Anatomy of a basic SparkR recipe¶
Note
This only covers the SparkR native API. See the next section for the sparklyr API.
The SparkR API is very different between Spark 1.X and Spark 2.X - DSS automatically loads the proper code sample for your Spark version. To cover this, DSS provides two packages: dataiku.spark
(for Spark 1.X) and dataiku.spark2
(for Spark 2.X)
Spark 1.X¶
First of all, you will need to load the Dataiku API and Spark APIs, and create the Spark and SQL contexts
library(SparkR)
library(dataiku)
library(dataiku.spark)
# Create the Spark context
sc <- sparkR.init()
sqlContext <- sparkRSQL.init(sc)
You will then need to obtain DataFrames for your input datasets
df <- dkuSparkReadDataset(sqlContext, "input_dataset_name")
These return a SparkSQL DataFrame. You can then apply your transformations to the DataFrame.
Finally you can save the transformed DataFrame into the output dataset. By default this method overwrites the dataset schema with that of the DataFrame:
dkuSparkWriteDataset(df, "output_dataset_name")
If you run your recipe on partitioned datasets, the above code will automatically load/save the partitions specified in the recipe parameters.
Spark 2.X¶
First of all, you will need to load the Dataiku API and Spark APIs, and create the Spark session
library(SparkR)
library(dataiku)
library(dataiku.spark2)
sc <- sparkR.session()
You will then need to obtain DataFrames for your input datasets
df <- dkuSparkReadDataset("input_dataset_name")
These return a SparkSQL DataFrame. You can then apply your transformations to the DataFrame.
Finally you can save the transformed DataFrame into the output dataset. By default this method overwrites the dataset schema with that of the DataFrame:
dkuSparkWriteDataset(df, "output_dataset_name")
If you run your recipe on partitioned datasets, the above code will automatically load/save the partitions specified in the recipe parameters.
Anatomy of a basic Sparklyr recipe¶
Note
This only covers the Sparklyr API. See the previous section for the native SparkR API.
First of all, you will need to load the Dataiku API and sparklyr APIs, and create the sparklyr connection.
library(sparklyr)
library(dplyr)
library(dataiku.sparklyr)
sc <- dku_spark_connect()
Warning
Unlike other Spark APIs, the sparklyr requires an explicit “spark.master” configuration parameter. It cannot inherit “spark.master” from the default spark environment.
You will need either to:
- Have a “spark.master” in your Spark configuration
- Pass
additional_config = list("spark.master" = "your-master-declaration")
to thedku_spark_connect
function
You will then need to obtain DataFrames for your input datasets
df <- spark_read_dku_dataset(sc, "input_dataset_name", "input_dataset_table_name")
Since sparklyr is based on dplyr, it mostly deals with SQL and requires a temporary table name for the dataset.
This returns a sparkly DataFrame, compatible with the dplyr APIs.
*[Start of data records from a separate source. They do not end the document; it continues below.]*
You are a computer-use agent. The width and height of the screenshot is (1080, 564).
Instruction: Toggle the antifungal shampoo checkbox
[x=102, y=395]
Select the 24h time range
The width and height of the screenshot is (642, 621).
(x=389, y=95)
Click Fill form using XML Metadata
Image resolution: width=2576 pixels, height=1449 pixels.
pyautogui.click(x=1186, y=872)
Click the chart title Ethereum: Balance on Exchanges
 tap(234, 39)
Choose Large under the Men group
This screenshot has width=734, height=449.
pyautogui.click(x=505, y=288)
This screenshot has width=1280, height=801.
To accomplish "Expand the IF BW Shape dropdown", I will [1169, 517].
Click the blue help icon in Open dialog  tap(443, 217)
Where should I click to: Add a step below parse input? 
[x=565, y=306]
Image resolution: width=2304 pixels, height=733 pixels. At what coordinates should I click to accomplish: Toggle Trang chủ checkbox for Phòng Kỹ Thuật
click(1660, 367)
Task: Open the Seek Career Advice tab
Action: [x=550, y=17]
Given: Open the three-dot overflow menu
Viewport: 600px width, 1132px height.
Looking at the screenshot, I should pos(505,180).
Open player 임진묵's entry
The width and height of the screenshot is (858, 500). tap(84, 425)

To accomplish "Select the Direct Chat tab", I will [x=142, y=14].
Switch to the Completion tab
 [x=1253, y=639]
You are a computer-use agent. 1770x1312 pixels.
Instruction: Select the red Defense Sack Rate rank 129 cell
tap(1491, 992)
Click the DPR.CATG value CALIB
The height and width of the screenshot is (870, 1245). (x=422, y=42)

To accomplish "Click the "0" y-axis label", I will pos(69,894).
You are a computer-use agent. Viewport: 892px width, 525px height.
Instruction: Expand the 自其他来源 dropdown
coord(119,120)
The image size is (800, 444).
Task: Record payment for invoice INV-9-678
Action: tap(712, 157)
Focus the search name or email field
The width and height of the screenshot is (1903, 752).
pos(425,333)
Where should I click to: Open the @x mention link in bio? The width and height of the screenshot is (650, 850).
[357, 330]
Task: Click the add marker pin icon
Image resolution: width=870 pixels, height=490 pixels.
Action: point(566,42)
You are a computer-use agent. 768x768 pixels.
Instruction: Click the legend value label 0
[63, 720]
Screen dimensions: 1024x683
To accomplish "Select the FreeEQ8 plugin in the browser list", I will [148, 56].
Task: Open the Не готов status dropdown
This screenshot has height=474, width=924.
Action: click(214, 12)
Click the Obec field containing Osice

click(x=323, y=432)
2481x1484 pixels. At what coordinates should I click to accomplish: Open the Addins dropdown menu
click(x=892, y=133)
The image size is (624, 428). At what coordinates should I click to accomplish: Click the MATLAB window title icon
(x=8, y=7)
You can then apply your transformations to the DataFrame.
Finally you can save the transformed DataFrame into the output dataset. By default this method overwrites the dataset schema with that of the DataFrame:
spark_write_dku_dataset(df, "output_dataset_name")
If you run your recipe on partitioned datasets, the above code will automatically load/save the partitions specified in the recipe parameters.